Engineer/Producer Hugh Padgham: “I Was Always Trying To Break The Rules”

In so many records of the seventies, the drums sounded like somebody tapping on a bloody cardboard box—dull and flat and non-ringing. There were still loads of dead rooms around in those days, rooms that were trapped to death.

When I first got to the Townhouse, it was like that, and it took a bit of doing to persuade the powers there to let me have a live area in the studio where we could put in our own acoustic treatment, which was basically big stones dug out of the garden at the Manor Studios in Oxford.

Do you believe in always trying to make an artist as comfortable as possible, or do you try to keep them on edge?

Well, I know that different producers take different approaches: no two people will crack a nut in the same way. But I’ve always felt that 50 percent of making a record is the microphones and equipment, and the other 50 percent is the vibe in the room, which the producer is largely responsible for.

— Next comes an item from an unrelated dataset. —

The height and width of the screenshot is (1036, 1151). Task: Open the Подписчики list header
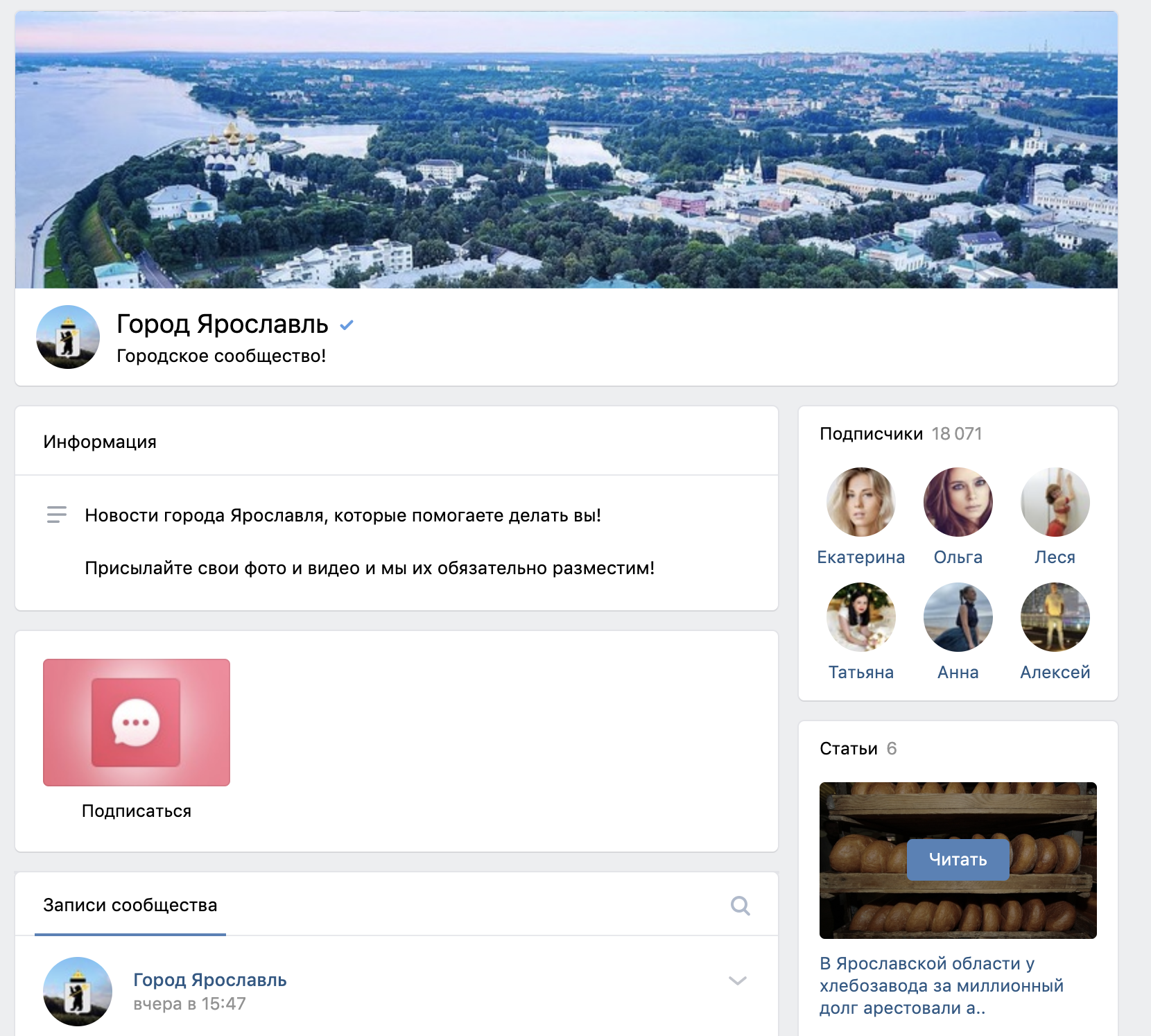coord(871,434)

There’s the old cliché, for example, of winding the singer up just before he sings so that you get a better performance out of him.

Does that ever work?

A lot of people have done it and have gotten good results. More often, though, I tend to take the opposite approach—I’ll do whatever I can to make a nervous singer feel comfortable.

For example, here in my studio I’ve got table lamps all over the place so it feels more like home and is less intimidating. If you march someone out into the center of the main orchestral room at Abbey Road and just order them to sing their heart out, it’s probably quite a difficult thing to do.

So evaluating the situation is extremely important, as is pre-reading the situation—knowing when it might be the right time to do this, that, or the other. It’s a balancing act the whole time; you’re constantly reading the artist to try to determine if they react best to being wound up a bit or being coddled.

Do you spend a lot of time in pre-production socializing with artists, getting to know them as people?

I’ve always tried to do as little pre-production as possible, because I find that whatever you think you’ve achieved in pre-production often tends to be not what you thought it was—you won’t know if the drummer can or cannot really play until you get him into the studio, for example.

Even though the economics nowadays dictate that you be as prepared as possible, pre-production doesn’t always work out to be the best way to accomplish that.

Unfortunately, lack of time or budget sometimes prevents you from doing a lot of experimenting, and that’s a problem when working with new artists in particular. It’s nice when you have a longstanding professional relationship with an artist and you know what vocal chain sounds best on them for a ballad, for example.

The last thing you want is for them to have sung their best while you were busy fiddling with a compressor and so the level was moving up and down.

Presumably since you own an SSL console, you don’t like to mix in the box.

No, I don’t. I admire anybody who can do it, though. [laughs] I know that some people who grew up in the era of the analog console are doing it, and they say they love it, but I can’t get my head around it.

I also don’t believe that it sounds as good. You at least need a summing mixer, to my way of thinking, but a lot of people still don’t use even those, even though a lot of them are reasonably priced now.

I still like pushing three or four faders in each hand at once, and you can’t do that kind of thing with a mouse. There are, of course, control surfaces with faders, but even with those you’re still pushing all the audio through this little digital pipe.